» **Given text**

From africa-rising-wiki
Jump to: navigation, search

Interactions between select Global and Regional Initiatives and the SI-MFS Initiative
13 October 2021
Virtual on MS TEAMS
16:00 - 18:00 East Africa Time
[edit | edit source]


  1. share and explain scope of work of each initiative, including countries and sites
  2. identify demand for outputs from the SI-MFS initiative by the other Global initiatives and the RIIs
  3. identify demand for outputs from other Global Initiatives and the RIIs initiatives by the SI-MFS initiative  
  4. identify opportunities to strengthen and formalize collaboration between the SI-MFS Initiative and others through for example (i) potential co-location of sites, (ii) joint use of tools for systems analysis, design,…(iii) joint partnerships with research and scaling partners,


  • 16:00 Brief participant intros
  • 16:10 Objective of meeting and context - B. Vanlauwe
  • 16:20 Opening remarks - J. Glover
  • 16:25 Feedback/ Reactions/Clarifications in response to the opening statements
  • 16:30 Overview of the SI-MFS Initiative) - I. Hoeschle-Zeledon/ S. Lopez
  • 16:40 Feedback/ Reactions/Clarifications
  • 16:45 Presentations by Global and Regional Initiatives [5 mins. presentations]
  • 17:25 Discussions and way forward - led by B. Vanlauwe
  • 18:00 End of meeting

Confirmed participants
(1) Isabelle Baltenweck, ILRI (2) Madonna Casimero,IRRI (3) Prasanna Boddupalli, CIMMYT (4) Jerry Glover, USAID (5)Zach Stewart, USAID (6)Santiago López, CIMMYT (7)Monica Carvajal, Alliance Bioversity-CIAT (8)Inga Jacobs-Mata, IWMI (9)Evan Girvetz, Alliance Bioversity-CIAT (10)Jan Achilles Helsen, AfricaRice (11)Regina Kapinga, IITA (12)Polly Ericksen, ILRI (13)Timothy Krupnik, CIMMYT (14)Purnima Menon, IFPRI (15) Mangi Lal Jat, CIMMYT (16)Siboniso Moyo,ILRI (17)Peter Thorne, ILRI (18)Carlo Azzarri, IFPRI (19) Jonathan Odhong, IITA (20)Bernard Vanlauwe, IITA (21)Irmgard Hoeschle-Zeledon, IITA (22) Fred Kizito, Alliance Bioversity-CIAT

MEETING NOTES[edit | edit source]

Objective of meeting and context - B. Vanlauwe

  • Africa RISING is a systems program, that started almost before or around the time that systems research work became prominent again in the CGIAR via the CRP at that time. It has a number of key operational principles which I think are still very relevant for the One CGIAR. As I said it is about sustainable intensification, multidisciplinary teams to address key bottlenecks in farming systems towards the delivery of the impact areas which are very similar to what the CGIAR is proposing, and it is also about putting research in development. If you look at those dimensions, they are still very relevant for the One CGIAR and all the discussions happening in that context. So, I believe that is one of the reasons why we are here.

» **Objective**
Answer these questions about the meeting page:
1. On what date was the meeting held, and on what platform?
2. Who gave the opening remarks, and at what time?
3. Which organization is listed next to Bernard Vanlauwe among the confirmed participants?

» **Extracted information**
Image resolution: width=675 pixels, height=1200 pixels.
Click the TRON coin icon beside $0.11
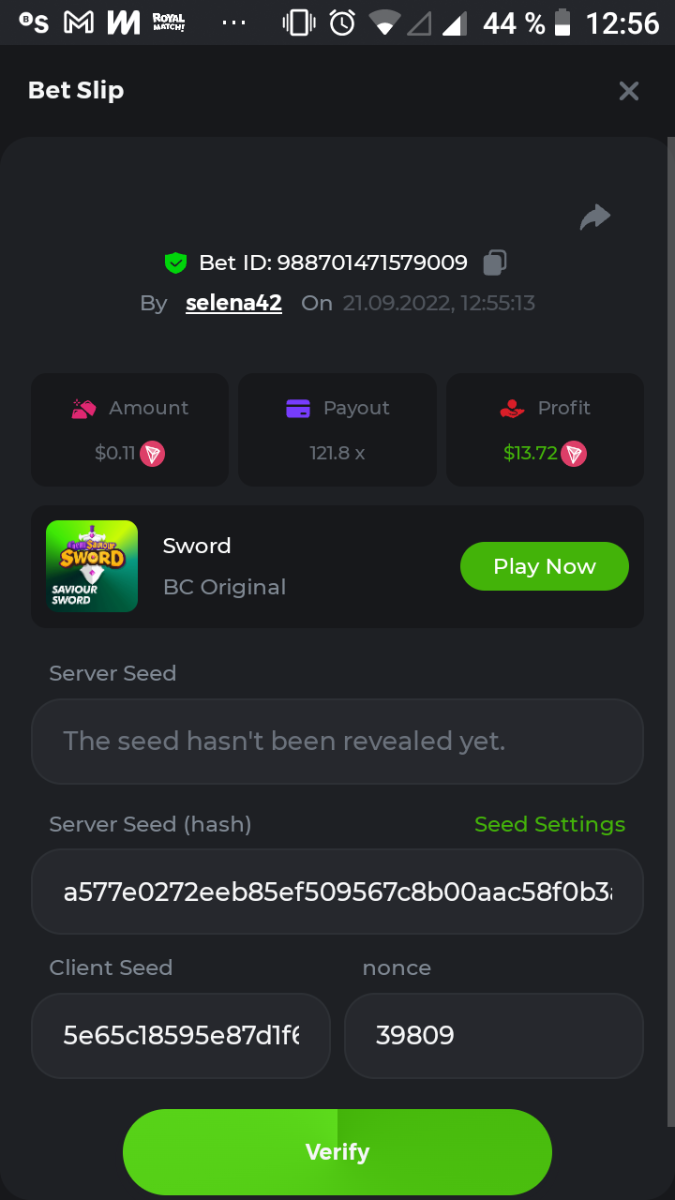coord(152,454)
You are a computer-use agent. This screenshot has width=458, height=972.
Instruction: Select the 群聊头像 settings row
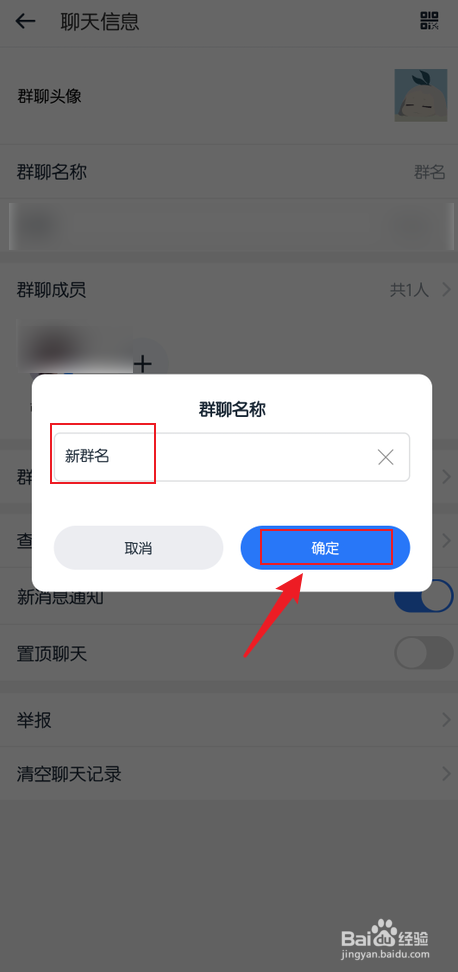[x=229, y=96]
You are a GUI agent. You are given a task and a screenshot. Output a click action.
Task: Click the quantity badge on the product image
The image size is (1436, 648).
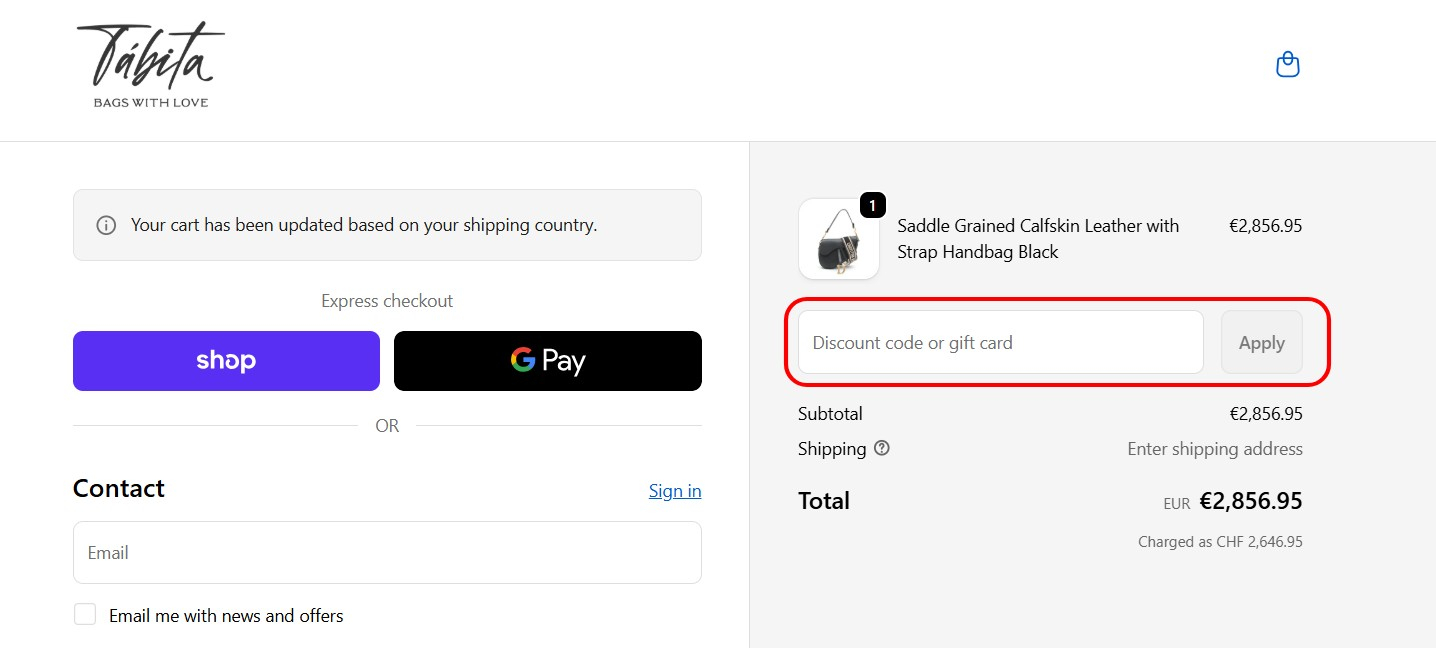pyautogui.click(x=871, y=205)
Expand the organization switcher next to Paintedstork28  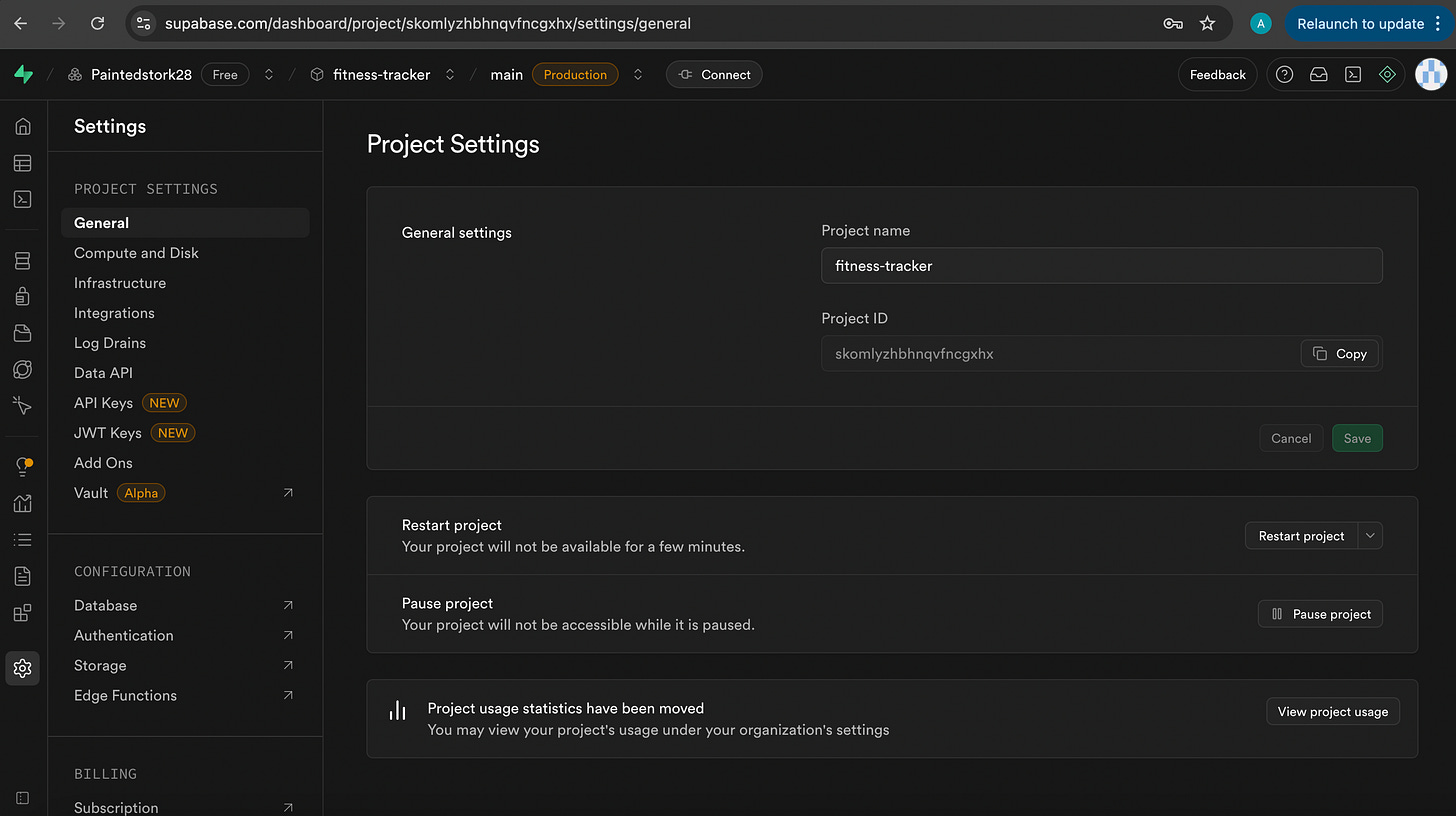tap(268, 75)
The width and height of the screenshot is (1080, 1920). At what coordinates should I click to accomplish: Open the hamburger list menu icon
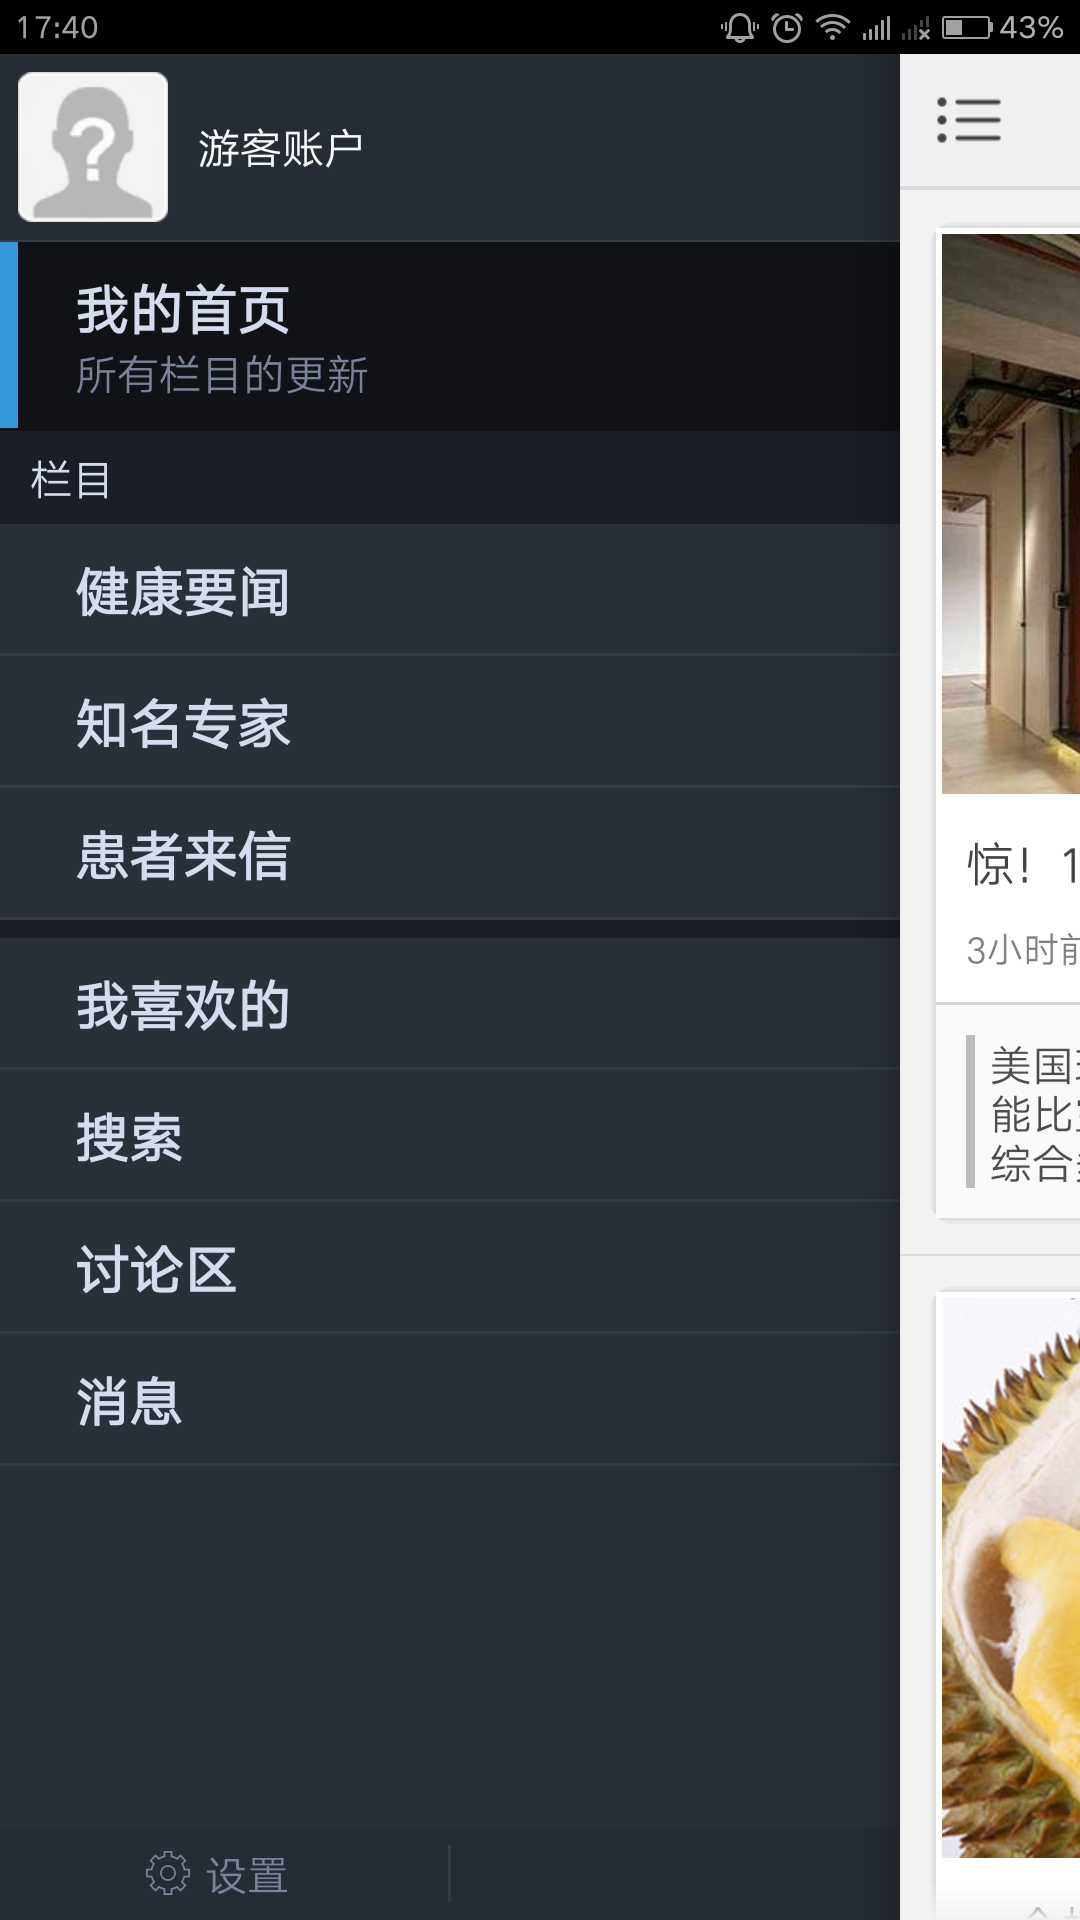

» **Task response**
1. 13 October 2021, virtually on MS TEAMS.
2. J. Glover, at 16:20.
3. IITA.